Wendell Berry on the Photography of Ralph Eugene Meatyard
11 February 2015
This is the “Note” by Wendell Berry found in Ralph Eugene Meatyard (1970):
Association for several years with the work of Gene Meatyard has become one of my crucial experiences. It has kept me involved — and willing to be involved — in a sort of fundamental disturbance like an earthquake, unsettling, for sure, but at the same time giving evidence that something lively is going on in the world. Looking at his pictures, I am aware that my basic assumptions about reality are being tampered with. I am being nudged, forcibly and a bit gleefully, by the possibility that what we have taken to be reality is a mere social convention, going out of date. I turn from the photographs to my surroundings, feeling that what I see is not all that is there.

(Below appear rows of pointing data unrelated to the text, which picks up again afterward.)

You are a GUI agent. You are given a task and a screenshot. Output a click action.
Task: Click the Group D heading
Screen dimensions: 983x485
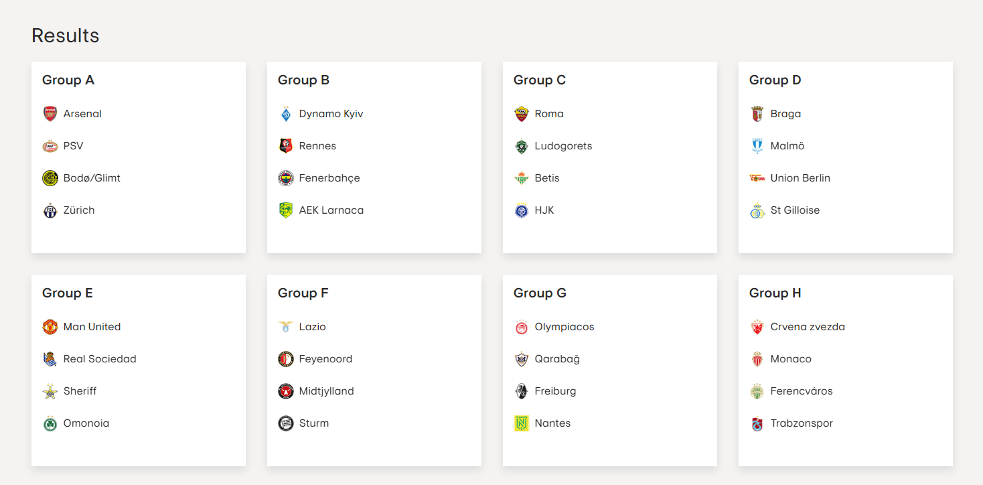[775, 80]
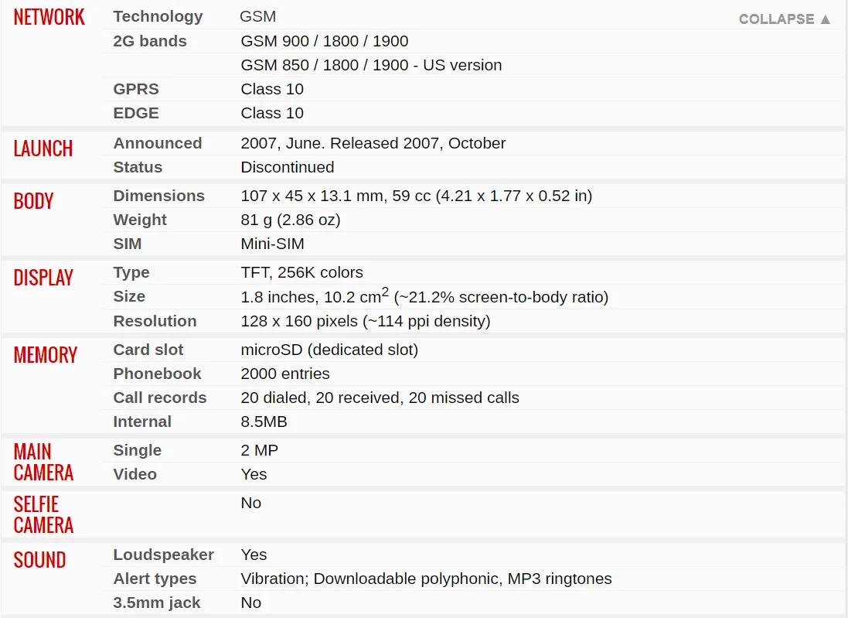Collapse the specifications table
This screenshot has height=618, width=848.
[x=784, y=19]
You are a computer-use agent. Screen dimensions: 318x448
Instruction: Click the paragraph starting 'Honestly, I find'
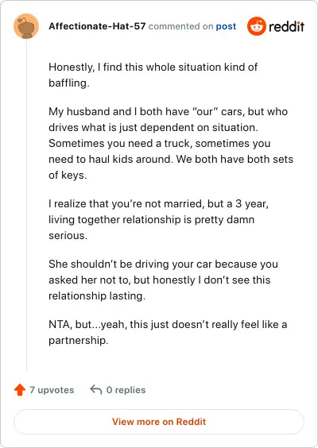[153, 75]
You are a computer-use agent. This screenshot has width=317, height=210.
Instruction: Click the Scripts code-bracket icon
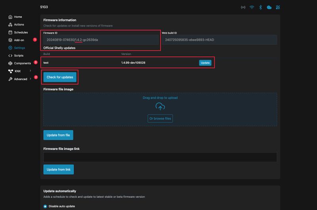pyautogui.click(x=10, y=56)
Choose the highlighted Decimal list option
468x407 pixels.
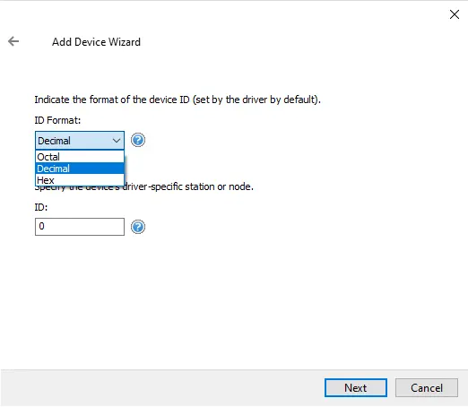[x=80, y=169]
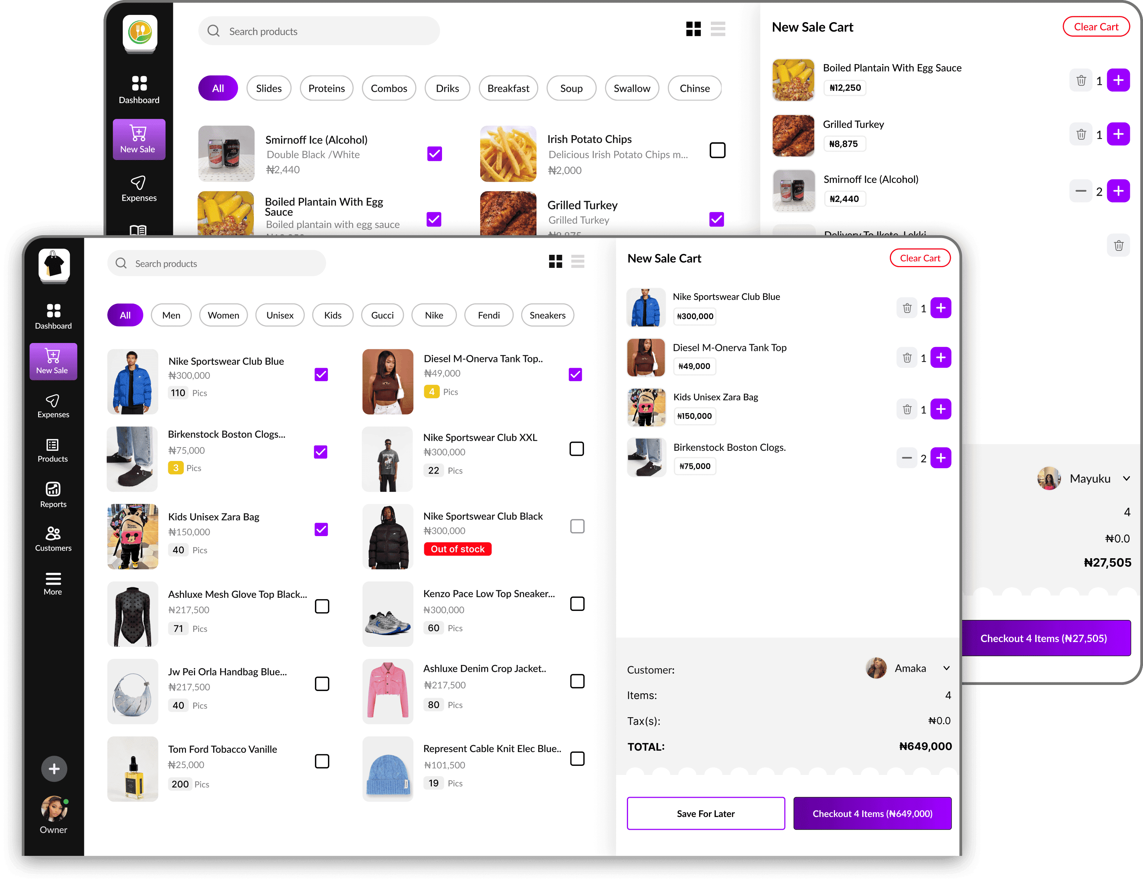
Task: Open the Reports section
Action: [53, 495]
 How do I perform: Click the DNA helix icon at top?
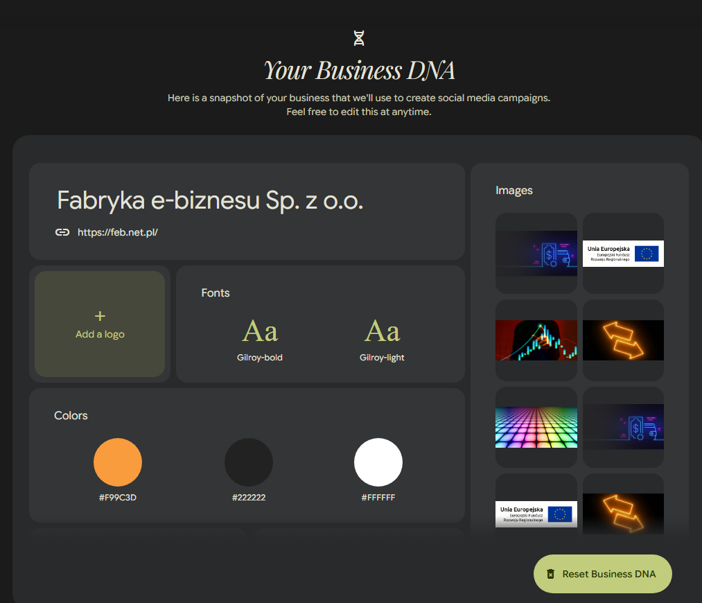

More than that of any other artist I know, this work alerts me to the fact that we have arrived here at this moment by ways that are mostly unknown to us. The configuration of the images in many of these pictures has clearly been produced by a plot as elaborate as that of any novel, but the plot is not in evidence. It is not withheld deliberately; we are not dealing with a trick of “suspense,” but with real mystery. The plot is not given because the photographer does not know what it is any more than we do. I think that he is able to produce such vivid images of how our experience is because he accedes so absolutely to the mystery of why.